-- Excerpted text follows --

Re: d-i preseed/late_command and interactive scripts.
On Tuesday 29 July 2008 17:52, Ryan Braun [ADS] wrote:
> I have a dialog driven configuration script I want to use to configure
> several aspects of the install. The preseed works for the majority of the
> install, all the apps get installed, then it doesn't seem to want to run
> the dialog script.
>
> I'm not sure if there is an issue with scripts that require user input ( I
> kind of recall reading somewhere this was an issue ).
>
> Here is the line from my preseed file.
>
> d-i preseed/late_command string cp -R /cdrom/ads/sitechooser
> /target/var/opt/; in-target /bin/sh /var/opt/sitechooser/sitechooser >
> /root/log 2> /root/error
>
> I can see that the directory tree sitechooser is getting copied into the
> target at /var/opt/sitechooser, but it seems like the script never gets
> run. And there doesn't seem to be any script output to /root/log or
> /root/error . I've added dialog to the preseed so the package is installed
> in the target, and if I drop to a terminal window before the final reboot,
> I can chroot /target;/var/opt/sitechooser/sitechooser and the script will
> fun fine.
I finally got some feedback from the script, the error I'm getting is
Error opening terminal: bterm
Upon googling, I got this little nugget from
http://www.debian.org/releases/sarge/powerpc/install.txt.en
debian-installer/framebuffer
Some architectures use the kernel framebuffer to offer installation in a
number of languages. If framebuffer causes a problem on your system you
can
disable the feature by the parameter debian-installer/framebuffer=false.
Problem symptoms are error messages about bterm or bogl, a blank screen,
or
a freeze within a few minutes after starting the install.

-- Excerpted text concluded --
-- Given records follows --

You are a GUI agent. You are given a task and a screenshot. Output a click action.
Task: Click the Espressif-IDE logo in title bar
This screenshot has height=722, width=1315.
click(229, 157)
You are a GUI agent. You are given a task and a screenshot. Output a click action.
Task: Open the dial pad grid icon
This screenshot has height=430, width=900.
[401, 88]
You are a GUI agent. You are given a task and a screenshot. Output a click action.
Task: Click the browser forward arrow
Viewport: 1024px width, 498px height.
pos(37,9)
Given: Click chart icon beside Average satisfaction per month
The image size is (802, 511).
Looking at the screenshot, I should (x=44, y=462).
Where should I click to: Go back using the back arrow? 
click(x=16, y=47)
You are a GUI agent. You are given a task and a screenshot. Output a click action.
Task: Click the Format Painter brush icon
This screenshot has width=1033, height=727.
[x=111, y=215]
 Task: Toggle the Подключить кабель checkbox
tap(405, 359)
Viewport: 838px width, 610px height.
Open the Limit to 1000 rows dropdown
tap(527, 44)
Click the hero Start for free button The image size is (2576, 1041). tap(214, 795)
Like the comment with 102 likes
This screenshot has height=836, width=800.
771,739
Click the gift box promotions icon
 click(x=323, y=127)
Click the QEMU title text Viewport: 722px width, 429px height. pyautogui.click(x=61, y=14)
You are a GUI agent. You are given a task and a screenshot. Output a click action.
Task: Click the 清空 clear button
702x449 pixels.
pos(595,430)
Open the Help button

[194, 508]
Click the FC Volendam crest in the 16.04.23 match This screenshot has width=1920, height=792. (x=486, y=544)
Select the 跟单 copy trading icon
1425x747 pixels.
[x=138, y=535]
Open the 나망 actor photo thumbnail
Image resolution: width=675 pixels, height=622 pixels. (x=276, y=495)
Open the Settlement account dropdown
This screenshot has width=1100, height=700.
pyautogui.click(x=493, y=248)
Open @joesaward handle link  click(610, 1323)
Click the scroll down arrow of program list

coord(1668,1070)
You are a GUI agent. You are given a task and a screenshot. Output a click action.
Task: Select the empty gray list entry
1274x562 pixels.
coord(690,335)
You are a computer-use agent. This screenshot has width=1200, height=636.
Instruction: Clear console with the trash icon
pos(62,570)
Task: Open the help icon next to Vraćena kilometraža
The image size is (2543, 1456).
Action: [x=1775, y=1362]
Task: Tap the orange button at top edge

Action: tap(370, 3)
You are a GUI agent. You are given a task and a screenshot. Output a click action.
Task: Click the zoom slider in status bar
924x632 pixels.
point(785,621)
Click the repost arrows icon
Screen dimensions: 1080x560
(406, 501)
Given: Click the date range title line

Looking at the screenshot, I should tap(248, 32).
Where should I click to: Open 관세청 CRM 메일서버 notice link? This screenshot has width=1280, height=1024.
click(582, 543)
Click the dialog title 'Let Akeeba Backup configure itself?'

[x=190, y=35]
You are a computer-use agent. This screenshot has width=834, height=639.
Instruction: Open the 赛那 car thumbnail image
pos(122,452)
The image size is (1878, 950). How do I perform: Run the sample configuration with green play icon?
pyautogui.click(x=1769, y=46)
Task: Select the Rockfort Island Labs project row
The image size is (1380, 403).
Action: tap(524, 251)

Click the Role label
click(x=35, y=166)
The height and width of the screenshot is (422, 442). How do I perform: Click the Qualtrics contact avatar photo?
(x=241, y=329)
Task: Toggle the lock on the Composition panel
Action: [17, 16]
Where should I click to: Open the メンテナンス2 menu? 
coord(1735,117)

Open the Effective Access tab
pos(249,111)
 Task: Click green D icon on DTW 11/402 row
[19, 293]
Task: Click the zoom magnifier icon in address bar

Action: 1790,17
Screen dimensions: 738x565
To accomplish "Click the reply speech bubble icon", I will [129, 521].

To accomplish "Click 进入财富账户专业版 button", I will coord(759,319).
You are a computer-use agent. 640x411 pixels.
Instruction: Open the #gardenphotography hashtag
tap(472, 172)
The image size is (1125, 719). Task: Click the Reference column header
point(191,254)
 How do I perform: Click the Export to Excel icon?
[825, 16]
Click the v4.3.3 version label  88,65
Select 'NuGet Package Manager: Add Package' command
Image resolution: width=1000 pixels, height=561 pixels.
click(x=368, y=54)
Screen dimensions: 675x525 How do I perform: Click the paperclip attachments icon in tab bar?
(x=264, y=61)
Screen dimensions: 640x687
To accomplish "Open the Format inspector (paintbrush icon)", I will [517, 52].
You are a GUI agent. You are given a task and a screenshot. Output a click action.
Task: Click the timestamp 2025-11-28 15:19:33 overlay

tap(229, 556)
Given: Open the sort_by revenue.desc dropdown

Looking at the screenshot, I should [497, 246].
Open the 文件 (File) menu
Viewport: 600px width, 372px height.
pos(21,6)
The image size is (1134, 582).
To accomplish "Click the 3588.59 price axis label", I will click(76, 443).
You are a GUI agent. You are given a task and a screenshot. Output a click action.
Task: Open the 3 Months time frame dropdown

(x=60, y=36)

-- Given records concluded --

■ **What you need to do**
Rewrite the stretch of the mailing-list reply from "I finally got" through "the parameter debian-installer/framebuffer=false.", replacing "feedback" with "output". Rely only on the text itself, not on the records.

■ **Answer for the task**
I finally got some output from the script, the error I'm getting is
Error opening terminal: bterm
Upon googling, I got this little nugget from
http://www.debian.org/releases/sarge/powerpc/install.txt.en
debian-installer/framebuffer
Some architectures use the kernel framebuffer to offer installation in a
number of languages. If framebuffer causes a problem on your system you
can
disable the feature by the parameter debian-installer/framebuffer=false.